Preservation metadata approaches

  • Requirement: Be compatible with preservation metadata approaches.
  • Proposed solution: Representative from AHDS is included in the Working Group.

Library cataloguing approaches

  • Requirement: Be compatible with library cataloguing approaches
  • Proposed solution: Representative from the DCMI-Libraries Working Group is included in the Working Group.

Extensibility

  • Requirement: Support extensibility of the application profile for other types of material.
  • Usage scenario: The current scope of the Eprints Application Profile work has a narrow definition. If the Profile gains community acceptance, its users may wish to use the Profile for a wider range of materials types that fall under the broader remit of research output (e.g. raw research data, images, multimedia etc.). Other application profiles may exist for other data types, and it would also be beneficial to the community if the approaches taken by this and other application profiles were mutually supportive and could be successfully mapped. (Extensibility of application profile)
  • Proposed solution: Model could be extended through the use of the dc:type element.

Added-value services

  • Requirement: The Eprints Application Profile should be sustainable, extensible and robust enough to support future added-value services.
  • Usage scenario: The UK repositories search service would like to support a range of value-added services in the future. These might include citation analysis of work and/or expressions. (Added-value services)
  • Proposed solution: Model could be extended; recommendations for future developments will be proposed.

Identifying the full-text

  • Requirement: Implement an unambiguous method of identifying the full-text(s). For further details, see the conclusions from the Eprints UK project (quoted above).
  • Usage scenario: An aggregator harvests metadata records for eprints from a wide variety of repositories. In so doing, it finds that there is no common approach to linking to full-text(s) and therefore any automated means of providing links to the full-text(s) are unreliable. The aggregator needs an unambiguous means of identifying the locations of full-text(s). (Unambiguous identification of the full-text(s) of an eprint)
  • Proposed solution: Manifestation isAvailableAs element.

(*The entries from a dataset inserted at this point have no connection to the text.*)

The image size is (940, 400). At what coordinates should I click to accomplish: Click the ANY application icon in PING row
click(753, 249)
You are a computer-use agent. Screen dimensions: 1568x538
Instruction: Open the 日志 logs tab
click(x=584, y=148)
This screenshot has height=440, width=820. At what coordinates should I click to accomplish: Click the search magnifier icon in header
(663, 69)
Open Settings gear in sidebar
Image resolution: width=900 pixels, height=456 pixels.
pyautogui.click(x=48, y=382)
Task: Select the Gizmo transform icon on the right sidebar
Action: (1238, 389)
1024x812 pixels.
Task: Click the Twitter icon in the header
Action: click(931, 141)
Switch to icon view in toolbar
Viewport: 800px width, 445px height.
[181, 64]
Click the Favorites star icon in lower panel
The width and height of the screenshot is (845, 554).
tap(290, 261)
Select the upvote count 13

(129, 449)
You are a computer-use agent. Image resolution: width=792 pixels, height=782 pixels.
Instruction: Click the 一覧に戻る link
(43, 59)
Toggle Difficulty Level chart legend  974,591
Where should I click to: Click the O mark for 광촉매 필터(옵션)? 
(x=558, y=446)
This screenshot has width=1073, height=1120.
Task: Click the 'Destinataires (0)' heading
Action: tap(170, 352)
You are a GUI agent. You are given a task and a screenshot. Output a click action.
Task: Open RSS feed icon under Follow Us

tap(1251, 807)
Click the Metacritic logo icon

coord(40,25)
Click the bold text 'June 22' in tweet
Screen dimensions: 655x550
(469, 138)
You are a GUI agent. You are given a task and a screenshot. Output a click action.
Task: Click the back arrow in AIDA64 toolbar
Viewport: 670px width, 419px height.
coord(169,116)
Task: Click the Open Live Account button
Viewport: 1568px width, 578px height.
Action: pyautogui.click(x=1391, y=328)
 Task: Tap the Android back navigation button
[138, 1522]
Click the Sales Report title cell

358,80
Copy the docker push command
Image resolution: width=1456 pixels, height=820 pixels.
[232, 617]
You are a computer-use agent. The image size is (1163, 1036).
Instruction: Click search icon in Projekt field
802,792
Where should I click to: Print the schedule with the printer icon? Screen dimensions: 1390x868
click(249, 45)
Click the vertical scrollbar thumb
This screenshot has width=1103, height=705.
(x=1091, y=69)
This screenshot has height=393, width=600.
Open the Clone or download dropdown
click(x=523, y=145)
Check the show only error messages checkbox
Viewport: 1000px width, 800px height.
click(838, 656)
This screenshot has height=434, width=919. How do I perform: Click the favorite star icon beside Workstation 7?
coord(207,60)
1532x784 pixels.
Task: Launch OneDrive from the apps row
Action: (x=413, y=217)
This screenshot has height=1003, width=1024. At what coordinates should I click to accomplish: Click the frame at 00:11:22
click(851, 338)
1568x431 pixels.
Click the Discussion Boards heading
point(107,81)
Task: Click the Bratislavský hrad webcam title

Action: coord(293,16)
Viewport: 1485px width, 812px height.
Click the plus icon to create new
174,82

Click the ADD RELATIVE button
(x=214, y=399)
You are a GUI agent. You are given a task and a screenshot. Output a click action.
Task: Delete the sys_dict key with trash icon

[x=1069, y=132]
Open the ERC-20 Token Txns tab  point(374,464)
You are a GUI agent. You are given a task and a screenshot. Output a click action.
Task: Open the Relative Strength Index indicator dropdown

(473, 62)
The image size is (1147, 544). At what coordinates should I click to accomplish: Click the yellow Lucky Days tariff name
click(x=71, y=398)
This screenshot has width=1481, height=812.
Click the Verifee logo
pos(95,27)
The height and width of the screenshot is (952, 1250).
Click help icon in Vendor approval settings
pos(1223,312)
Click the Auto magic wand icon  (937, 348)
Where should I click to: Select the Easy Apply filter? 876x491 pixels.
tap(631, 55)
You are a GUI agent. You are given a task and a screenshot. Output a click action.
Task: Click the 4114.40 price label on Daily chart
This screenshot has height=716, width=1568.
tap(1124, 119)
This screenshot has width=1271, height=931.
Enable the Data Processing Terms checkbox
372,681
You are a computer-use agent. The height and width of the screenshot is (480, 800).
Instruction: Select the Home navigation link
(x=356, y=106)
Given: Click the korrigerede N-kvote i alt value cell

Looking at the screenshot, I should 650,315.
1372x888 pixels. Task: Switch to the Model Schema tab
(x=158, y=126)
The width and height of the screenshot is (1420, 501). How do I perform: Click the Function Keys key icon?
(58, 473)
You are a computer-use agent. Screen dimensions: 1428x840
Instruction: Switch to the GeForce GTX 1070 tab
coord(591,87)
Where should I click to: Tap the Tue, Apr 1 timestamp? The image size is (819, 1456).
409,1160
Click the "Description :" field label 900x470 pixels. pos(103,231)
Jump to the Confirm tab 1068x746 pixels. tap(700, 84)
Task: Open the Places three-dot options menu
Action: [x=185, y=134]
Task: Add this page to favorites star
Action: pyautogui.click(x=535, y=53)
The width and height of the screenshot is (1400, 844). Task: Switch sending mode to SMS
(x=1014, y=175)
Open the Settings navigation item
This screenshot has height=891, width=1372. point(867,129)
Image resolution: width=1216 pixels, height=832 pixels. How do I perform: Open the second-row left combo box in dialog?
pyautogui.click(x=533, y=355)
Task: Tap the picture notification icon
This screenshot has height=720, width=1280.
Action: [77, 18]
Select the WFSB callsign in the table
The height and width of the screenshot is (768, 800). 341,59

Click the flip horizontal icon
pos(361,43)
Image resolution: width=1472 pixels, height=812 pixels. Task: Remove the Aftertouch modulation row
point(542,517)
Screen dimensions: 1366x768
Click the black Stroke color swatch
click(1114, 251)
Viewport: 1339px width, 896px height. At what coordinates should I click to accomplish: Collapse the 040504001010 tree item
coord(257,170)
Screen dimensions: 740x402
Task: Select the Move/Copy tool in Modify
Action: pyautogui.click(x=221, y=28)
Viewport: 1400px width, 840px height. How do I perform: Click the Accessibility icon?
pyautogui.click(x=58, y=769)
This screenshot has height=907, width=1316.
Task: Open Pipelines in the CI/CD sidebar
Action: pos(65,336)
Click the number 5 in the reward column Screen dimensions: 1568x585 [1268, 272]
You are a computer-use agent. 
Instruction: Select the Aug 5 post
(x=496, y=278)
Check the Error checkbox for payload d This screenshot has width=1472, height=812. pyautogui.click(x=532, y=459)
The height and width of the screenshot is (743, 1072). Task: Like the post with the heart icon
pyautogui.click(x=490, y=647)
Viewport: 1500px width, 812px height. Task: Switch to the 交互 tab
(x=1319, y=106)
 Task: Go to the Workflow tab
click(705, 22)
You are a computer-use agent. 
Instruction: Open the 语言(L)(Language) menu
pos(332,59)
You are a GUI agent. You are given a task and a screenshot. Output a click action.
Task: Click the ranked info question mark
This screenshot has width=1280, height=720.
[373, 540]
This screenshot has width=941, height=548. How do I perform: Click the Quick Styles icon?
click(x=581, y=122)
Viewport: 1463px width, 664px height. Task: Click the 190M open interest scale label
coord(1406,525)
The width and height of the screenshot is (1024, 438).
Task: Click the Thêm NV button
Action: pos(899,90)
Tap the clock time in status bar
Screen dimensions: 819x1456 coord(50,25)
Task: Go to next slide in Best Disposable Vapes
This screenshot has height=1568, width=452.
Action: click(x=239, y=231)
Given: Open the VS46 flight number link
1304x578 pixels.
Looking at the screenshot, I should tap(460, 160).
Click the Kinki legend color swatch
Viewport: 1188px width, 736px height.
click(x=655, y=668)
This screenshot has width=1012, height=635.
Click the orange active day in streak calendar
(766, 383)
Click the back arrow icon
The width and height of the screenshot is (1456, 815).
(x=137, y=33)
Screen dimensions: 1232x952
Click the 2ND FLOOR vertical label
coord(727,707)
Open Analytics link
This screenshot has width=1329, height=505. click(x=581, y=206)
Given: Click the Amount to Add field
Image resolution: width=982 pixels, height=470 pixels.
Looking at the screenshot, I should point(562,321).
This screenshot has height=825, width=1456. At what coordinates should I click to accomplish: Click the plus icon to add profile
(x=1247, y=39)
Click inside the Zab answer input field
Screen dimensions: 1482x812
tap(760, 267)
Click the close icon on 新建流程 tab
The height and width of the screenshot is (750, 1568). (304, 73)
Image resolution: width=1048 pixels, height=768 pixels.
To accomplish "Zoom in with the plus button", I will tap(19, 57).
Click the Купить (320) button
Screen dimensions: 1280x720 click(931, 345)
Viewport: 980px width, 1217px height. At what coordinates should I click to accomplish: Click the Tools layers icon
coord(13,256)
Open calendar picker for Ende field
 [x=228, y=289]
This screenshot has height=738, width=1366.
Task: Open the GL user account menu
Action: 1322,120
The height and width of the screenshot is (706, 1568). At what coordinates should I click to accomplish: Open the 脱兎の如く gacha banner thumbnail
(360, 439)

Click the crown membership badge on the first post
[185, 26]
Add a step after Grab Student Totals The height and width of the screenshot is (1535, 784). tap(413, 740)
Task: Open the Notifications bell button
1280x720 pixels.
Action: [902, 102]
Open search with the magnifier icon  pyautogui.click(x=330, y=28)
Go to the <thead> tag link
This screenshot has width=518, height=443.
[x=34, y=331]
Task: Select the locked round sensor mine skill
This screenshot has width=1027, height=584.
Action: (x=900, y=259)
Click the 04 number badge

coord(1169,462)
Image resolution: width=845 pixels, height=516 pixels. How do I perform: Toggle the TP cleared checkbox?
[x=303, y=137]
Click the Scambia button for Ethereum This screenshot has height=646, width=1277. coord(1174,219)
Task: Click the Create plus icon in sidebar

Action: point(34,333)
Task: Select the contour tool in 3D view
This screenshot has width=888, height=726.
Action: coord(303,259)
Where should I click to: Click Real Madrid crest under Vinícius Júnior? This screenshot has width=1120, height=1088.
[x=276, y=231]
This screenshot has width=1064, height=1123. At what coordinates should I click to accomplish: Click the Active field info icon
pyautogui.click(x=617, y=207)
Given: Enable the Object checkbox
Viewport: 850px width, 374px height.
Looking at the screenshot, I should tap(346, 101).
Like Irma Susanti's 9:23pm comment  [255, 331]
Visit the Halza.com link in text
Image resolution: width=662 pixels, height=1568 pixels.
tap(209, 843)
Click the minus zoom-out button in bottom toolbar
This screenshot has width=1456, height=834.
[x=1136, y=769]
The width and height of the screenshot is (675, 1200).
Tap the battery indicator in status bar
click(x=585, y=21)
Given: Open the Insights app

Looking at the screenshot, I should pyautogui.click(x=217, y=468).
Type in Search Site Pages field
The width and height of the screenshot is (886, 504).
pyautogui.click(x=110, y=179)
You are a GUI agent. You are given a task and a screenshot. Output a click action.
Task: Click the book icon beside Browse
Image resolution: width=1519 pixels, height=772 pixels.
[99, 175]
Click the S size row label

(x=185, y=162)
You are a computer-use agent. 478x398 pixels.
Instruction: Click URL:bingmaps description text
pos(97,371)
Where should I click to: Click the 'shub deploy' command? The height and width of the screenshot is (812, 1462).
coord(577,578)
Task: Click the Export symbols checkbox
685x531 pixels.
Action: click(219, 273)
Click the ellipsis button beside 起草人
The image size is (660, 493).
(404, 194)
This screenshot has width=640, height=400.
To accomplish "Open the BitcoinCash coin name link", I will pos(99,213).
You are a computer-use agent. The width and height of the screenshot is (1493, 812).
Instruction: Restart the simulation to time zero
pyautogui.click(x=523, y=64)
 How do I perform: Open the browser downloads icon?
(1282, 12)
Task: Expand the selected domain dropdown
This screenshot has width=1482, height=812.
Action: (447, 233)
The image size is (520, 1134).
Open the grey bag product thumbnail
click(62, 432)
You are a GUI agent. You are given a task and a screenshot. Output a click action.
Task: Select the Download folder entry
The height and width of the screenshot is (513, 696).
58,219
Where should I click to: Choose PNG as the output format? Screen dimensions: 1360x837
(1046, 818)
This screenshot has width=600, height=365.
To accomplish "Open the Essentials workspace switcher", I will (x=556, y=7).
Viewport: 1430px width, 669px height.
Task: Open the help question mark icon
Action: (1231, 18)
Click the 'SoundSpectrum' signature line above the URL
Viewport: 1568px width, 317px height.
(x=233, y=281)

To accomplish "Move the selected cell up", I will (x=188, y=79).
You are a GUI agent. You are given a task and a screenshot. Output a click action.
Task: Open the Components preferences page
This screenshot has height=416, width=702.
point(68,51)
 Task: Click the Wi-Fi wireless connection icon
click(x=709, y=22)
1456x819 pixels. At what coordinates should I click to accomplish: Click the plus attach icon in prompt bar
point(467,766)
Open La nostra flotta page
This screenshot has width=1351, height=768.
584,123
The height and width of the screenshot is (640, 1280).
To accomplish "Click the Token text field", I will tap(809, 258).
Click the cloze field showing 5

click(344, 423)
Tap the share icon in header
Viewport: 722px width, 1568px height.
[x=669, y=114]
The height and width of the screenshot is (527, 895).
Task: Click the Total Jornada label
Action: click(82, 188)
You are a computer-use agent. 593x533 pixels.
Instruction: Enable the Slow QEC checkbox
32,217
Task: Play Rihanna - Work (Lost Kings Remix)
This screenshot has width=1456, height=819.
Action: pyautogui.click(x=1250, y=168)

Identifying metadata-only records

  • Requirement: Enable identification of metadata-only records.
  • Usage scenario: A user of a repository or aggregation service finds an Expression of an Eprint that is of interest but can see clearly that there is only a metadata record for that Expression, i.e. there is no available copy. Alternative Expressions, for which Copies are available, are easily located and the user can navigate to those other Expressions easily. (Availability and alternatives)
  • Proposed solution: An empty Manifestation isAvailableAs element.

Version identification

  • Requirement: Offer a preliminary Recommendation to version identification issues. These include different revisions, statuses, translations and multiple formats.
  • Usage scenario: Repository x contains a range of 'versions' of a particular eprint, including several numbered drafts, some significantly different to each other and some bearing only minor revisions. It also contains the unrefereed author's manuscript as submitted to the journal and the refereed publisher's proof. In addition, the published version has been translated into Swedish and French, and these two translations are also available in the repository. An aggregator would like to be able to pick which 'versions' it harvests metadata for (e.g. drafts might be considered out of scope). An aggregator search service would like to make clear, within its search results or browse tree, that these versions are associated with a single 'work'. It also wants to be able to present clear information about the differences between them. (The versions question)
  • Proposed solution: The Model groups different 'versions' together; translations and revisions are identified by the Has Version and Has Translation elements; additional versioning elements included (Version Number or String, Description); the Profile contains a space for additional Status values to identify differences between versions. JISC VERSIONS project are represented on the Working Group.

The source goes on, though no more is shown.